Symbols of the Confederacy, especially the Rebel Battle Flag, have come under renewed criticism following last week's shooting by a white man at a black church in Charleston, South Carolina, that killed nine people.
In Baltimore, the same words were done in yellow paint over an etched message on a statue that was erected by the Maryland Daughters of the Confederacy in February 1903, The Baltimore Sun reports.
Those who live, work and study in the area had mixed reactions to the message being written on the statue, which is across the street from the campus of Maryland Institute College of Art. This statue is one of several such statues devoted to the Confederacy in the city.
In Texas, Austin American-Statesman reporter Ralph Haurwitz tweeted that several statues on the University of Texas at Austin's campus had been defaced in a similar way.
Campus security spokeswoman Cindy Posey confirmed that "Black lives matter" was scrawled early Tuesday on the base of the statue to the president of the Confederacy, and also on those for Confederate Gens.
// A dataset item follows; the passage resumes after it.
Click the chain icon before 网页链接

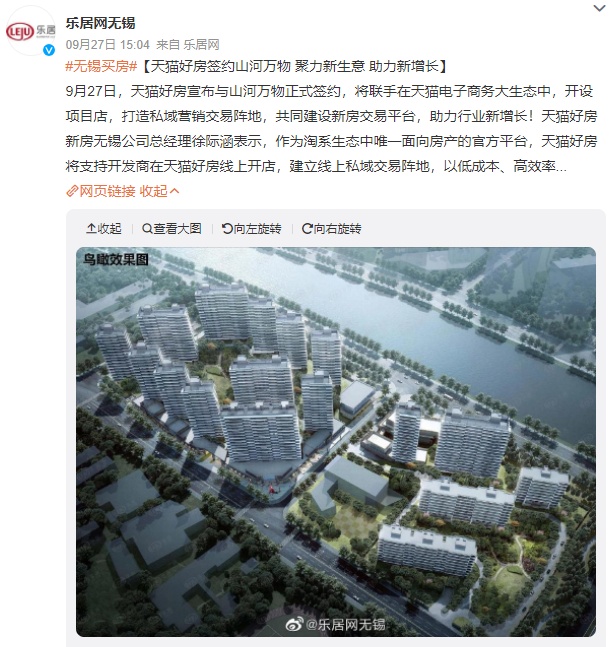point(72,191)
Robert E. Lee and Albert Johnston.
"Bump all the chumps" also was sprayed below the Davis statue.
This is at least the fourth time over the years that Davis' statue has been defaced.
Meanwhile, in Texas, an online petition recently was launched to have the Davis statue removed from campus.
But Davis' great-great grandson, Bertram Hayes-Davis, says his ancestor was a statesman with a broad list of accomplishments who's being unfairly demonized.
The "Black Lives Matter" movement, which sprung up in the wake of the several killings of black men by white police officers, has not formally taken responsibility for the vandalism.